Work to complete:
**a)** Check each statement against the PyTorch text and answer yes or no, quoting the exact words from the text that decide it.
(i) The hand-rolled regression loop runs for 200 iterations.
(ii) nn.CrossEntropyLoss expects softmax probabilities as input.
(iii) nn.Sequential can express skip connections.
**b)** Answer these questions from the PyTorch text.
(i) What learning rate does the linear regression example use?
(ii) What dropout rate does MNISTClassifier set?
(iii) Which initializer does the text recommend for ReLU?
**c)** Copy the part of the PyTorch text that opens with the words "w = torch.tensor([[0.5]], requires_grad=True)" and closes with "y_data) ** 2).mean()", substituting "y_pred" for every "pred".

Text shown:
————————

For training, you typically don't manage requires_grad by hand — nn.Module parameters have it set automatically, and you call .backward() on the loss to populate .grad on every learnable parameter.

# Hand-rolled linear regression with autograd
x_data = torch.tensor([[1.0], [2.0], [3.0]])
y_data = torch.tensor([[2.0], [4.0], [6.0]])

w = torch.tensor([[0.5]], requires_grad=True)
b = torch.tensor([[0.0]], requires_grad=True)

lr = 0.05
for _ in range(200):
    pred = x_data @ w + b
    loss = ((pred - y_data) ** 2).mean()
    loss.backward()
    with torch.no_grad():
        w -= lr * w.grad
        b -= lr * b.grad
        w.grad.zero_()
        b.grad.zero_()

print(f"w ≈ {w.item():.3f}, b ≈ {b.item():.3f}")  # ~ w=2, b=0

Two patterns to remember:

  • Wrap parameter updates in with torch.no_grad(): so they don't get tracked.
  • Zero gradients between steps. Forgetting optimizer.zero_grad() (or, in the manual case above, w.grad.zero_()) is the most common autograd bug — gradients accumulate across .backward() calls by design, which is useful for gradient accumulation but a bug when you don't want it.

Building Neural Networks

In practice you don't manage tensors and gradients yourself — you subclass nn.Module, declare layers in __init__, and define the forward pass:

import torch
import torch.nn as nn
import torch.nn.functional as F

class MNISTClassifier(nn.Module):
    def __init__(self, hidden: int = 128, num_classes: int = 10):
        super().__init__()
        self.fc1 = nn.Linear(28 * 28, hidden)
        self.fc2 = nn.Linear(hidden, num_classes)
        self.dropout = nn.Dropout(0.3)

    def forward(self, x: torch.Tensor) -> torch.Tensor:
        x = x.view(x.size(0), -1)   # flatten N×1×28×28 → N×784
        x = F.relu(self.fc1(x))
        x = self.dropout(x)
        return self.fc2(x)          # raw logits

model = MNISTClassifier()
print(model)
print(f"Parameters: {sum(p.numel() for p in model.parameters()):,}")

A few notes on conventions:

  • The forward pass returns logits, not softmax probabilities. nn.CrossEntropyLoss expects logits and applies log-softmax internally.
  • nn.Sequential is fine for linear stacks but doesn't let you express skip connections, branches, or anything dynamic — once your model has any conditional logic, prefer a real nn.Module.
  • Initialize bias to a sensible value if you care: PyTorch defaults are often fine, but for deeper networks you'll want explicit nn.init.kaiming_normal_ (for ReLU) or nn.init.xavier_uniform_ (for tanh/sigmoid) calls inside __init__.

————————

Recorded information:
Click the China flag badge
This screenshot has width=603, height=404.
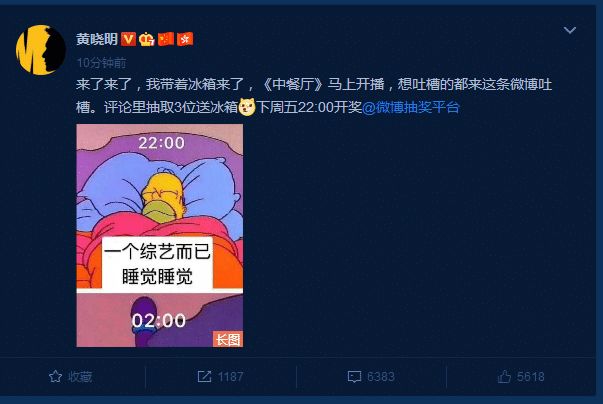coord(166,39)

————————

Problem solutions:
**a)**
(i) Yes: "for _ in range(200):"
(ii) No: "nn.CrossEntropyLoss expects logits and applies log-softmax internally."
(iii) No: "doesn't let you express skip connections, branches, or anything dynamic"

**b)**
(i) 0.05
(ii) 0.3
(iii) nn.init.kaiming_normal_

**c)**
w = torch.tensor([[0.5]], requires_grad=True)
b = torch.tensor([[0.0]], requires_grad=True)

lr = 0.05
for _ in range(200):
    y_pred = x_data @ w + b
    loss = ((y_pred - y_data) ** 2).mean()